Sitemap pings for GitHub-hosted Jekyll sites
What is a sitemap?
According to a news release by Google, Yahoo and Microsoft, a sitemap is a free and easy way for webmasters to notify search engines about their websites and be indexed more comprehensively and efficiently. Essentially, it is an XML document that describes the various pages of a website, including their relative importance and update frequency. Although these search engines have crawlers that will index websites, pinging them with a sitemap might help guide their attention.
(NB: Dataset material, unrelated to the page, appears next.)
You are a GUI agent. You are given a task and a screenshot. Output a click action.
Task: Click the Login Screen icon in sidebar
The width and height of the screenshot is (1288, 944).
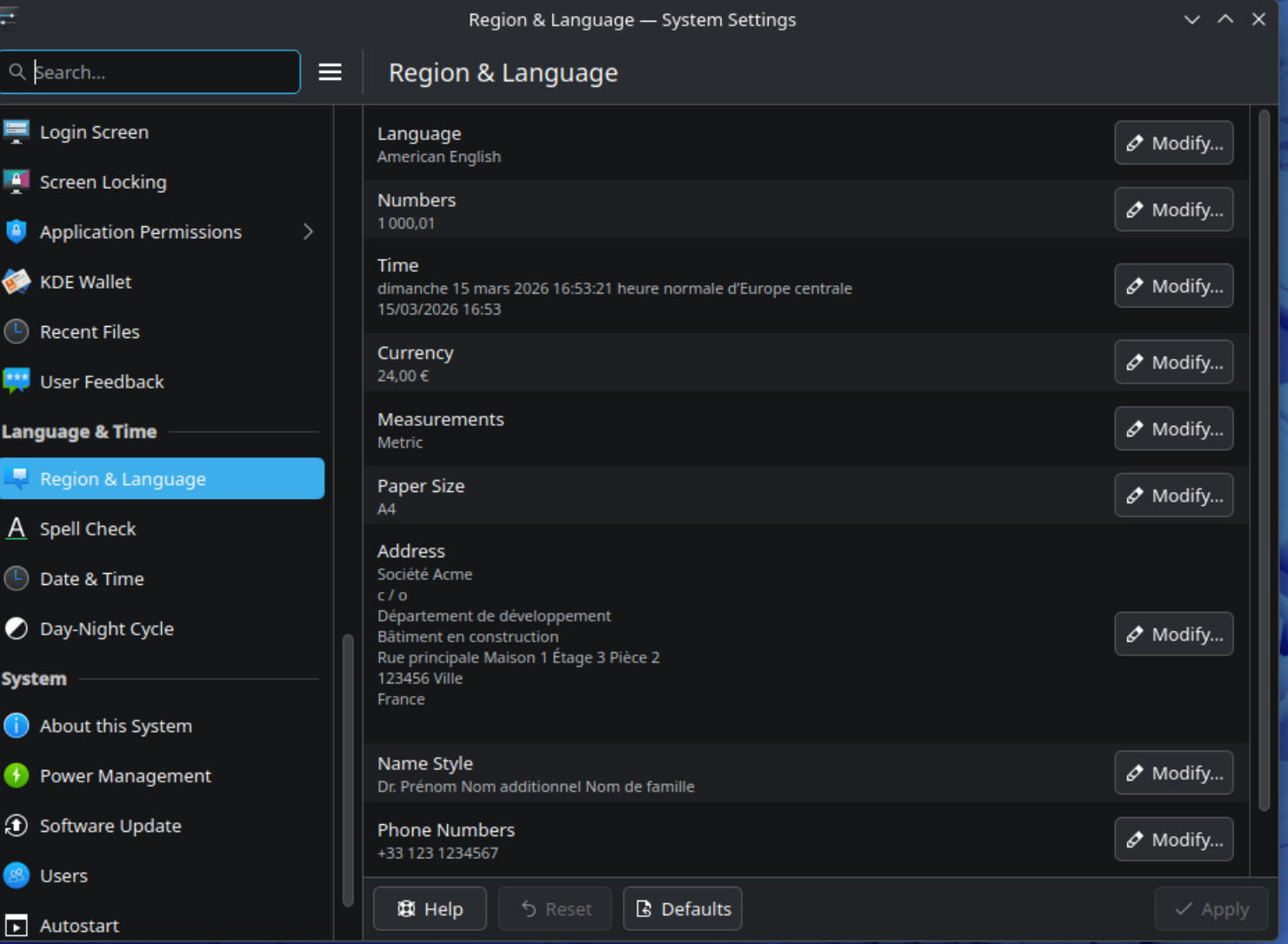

Generating a sitemap with Jekyll
The easiest way to generate a sitemap in Jekyll is to use the Jekyll Sitemap
plugin. The plugin is already
installed on
GitHub, so using it is as simple as including the following stanza in the
site’s _config.yaml
plugins:
- jekyll-sitemap
For my website, I required a little more customisation, so created a file called sitemap.xml in the website root directory.
---
layout: none
sitemap:
exclude: 'yes'
---
<?xml version="1.0" encoding="UTF-8"?>
<urlset xmlns="http://www.sitemaps.org/schemas/sitemap/0.9">
{% assign docs = site:docs | reverse docs %}
{% for page in docs %}
{% unless page.sitemap.exclude == "yes" %}
<url>
<loc>{{ site.url }}{{ page.url | remove: "index.html" }}</loc>
{% if page.sitemap.lastmod %}
<lastmod>{{ page.sitemap.lastmod | date: "%Y-%m-%d" }}</lastmod>
{% elsif page.date %}
<lastmod>{{ page.date | date_to_xmlschema }}</lastmod>
{% else %}
<lastmod>{{ site.time | date_to_xmlschema }}</lastmod>
{% endif %}
{% if page.sitemap.changefreq %}
<changefreq>{{ page.sitemap.changefreq }}</changefreq>
{% else %}
<changefreq>monthly</changefreq>
{% endif %}
{% if page.sitemap.priority %}
<priority>{{ page.sitemap.priority }}</priority>
{% else %}
<priority>0.3</priority>
{% endif %}
</url>
{% endunless %}
{% endfor %}
</urlset>
These Jekyll directives generate the relevant XML code for each page in my web site, generating a valid sitemap.xml as the output.
Github webhooks
GitHub allows for webhooks to be attached to actions in a repository. In this
case, there should be a push to the various search engines to notify them that
the sitemap has been updated. To do so, the following URLs need to be called,
either by a GET
or POST
request.
https://www.google.com/webmasters/tools/ping?sitemap=http://simonduff.net/sitemap.xml
http://www.bing.com/ping?sitemap=http://simonduff.net/sitemap.xml
To configure, go to website repository’s Settings section, and locate the
section called Webhooks
.
Configure webhooks for Google, Bing and any other search engine with sitemap submission facilities.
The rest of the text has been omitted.